Instructions for the task :: Repeat the stretch of the Ontario snow thread from "Mother Nature, it" through "get snow then.", switching "Toronto" to "Ottawa".

Supplied text ::
════════════════
# Snow in Ontario!  Eeeekk!



## NicNak (Apr 6, 2009)

Today many parts of Ontario got 15-25 cms of snow.

Currrently in Toronto, closer to the lake we are now getting snow.  :yikes3:

Mother Nature, it is April 6th, what are you doing?  :teehee:  I think maybe Mother Nature is over worked and tired maybe. :lol:


----------



## suewatters1 (Apr 6, 2009)

I am going to Toronto in 11 days.  I better not get snow then.

Sue


----------



## Daniel (Apr 6, 2009)

I think it's obvious that Mother Nature did not intend humans to live north of the US border


----------



## forgetmenot (Apr 6, 2009)

Thats Canada for you snow snow and more snow. I prefer rain at least it makes things grow Mary


----------



## NicNak (Apr 6, 2009)

Daniel said:


> I think it's obvious that Mother Nature did not intend humans to live north of the US border



Are you implying that Canadians are not human?  :rofl:



:snowballs:


----------



## suewatters1 (Apr 6, 2009)

Hey remember the snow has gone to the states where a seasons opening baseball games was postponed 
"postponed by weather: Red Sox-Rays, White Sox-Royals"
════════════════
Supplied records ::

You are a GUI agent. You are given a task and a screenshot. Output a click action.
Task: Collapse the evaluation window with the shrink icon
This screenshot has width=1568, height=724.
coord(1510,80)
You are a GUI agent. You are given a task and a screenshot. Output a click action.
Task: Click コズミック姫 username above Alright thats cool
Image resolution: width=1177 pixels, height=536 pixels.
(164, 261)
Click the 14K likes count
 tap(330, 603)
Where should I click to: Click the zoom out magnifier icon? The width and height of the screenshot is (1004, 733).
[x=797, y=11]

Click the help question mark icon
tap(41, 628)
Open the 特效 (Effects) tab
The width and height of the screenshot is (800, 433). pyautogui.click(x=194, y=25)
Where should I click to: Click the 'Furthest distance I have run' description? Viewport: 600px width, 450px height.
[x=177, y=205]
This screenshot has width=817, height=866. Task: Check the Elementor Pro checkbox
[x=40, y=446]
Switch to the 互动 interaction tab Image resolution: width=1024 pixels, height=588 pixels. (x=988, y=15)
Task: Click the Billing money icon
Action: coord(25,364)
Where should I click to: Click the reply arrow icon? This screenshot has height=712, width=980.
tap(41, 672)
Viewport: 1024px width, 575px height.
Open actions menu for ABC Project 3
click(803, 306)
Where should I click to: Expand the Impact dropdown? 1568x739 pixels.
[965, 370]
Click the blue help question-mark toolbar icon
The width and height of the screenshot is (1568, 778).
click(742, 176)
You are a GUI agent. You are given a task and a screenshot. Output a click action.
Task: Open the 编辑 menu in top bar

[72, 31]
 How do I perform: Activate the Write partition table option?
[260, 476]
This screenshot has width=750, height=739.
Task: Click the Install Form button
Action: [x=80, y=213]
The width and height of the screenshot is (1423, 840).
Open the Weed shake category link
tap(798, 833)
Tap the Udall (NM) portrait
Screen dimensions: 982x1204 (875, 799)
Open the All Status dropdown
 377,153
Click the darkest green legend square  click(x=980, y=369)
════════════════
Answer for this exercise ::
Mother Nature, it is April 6th, what are you doing?  :teehee:  I think maybe Mother Nature is over worked and tired maybe. :lol:


----------



## suewatters1 (Apr 6, 2009)

I am going to Ottawa in 11 days.  I better not get snow then.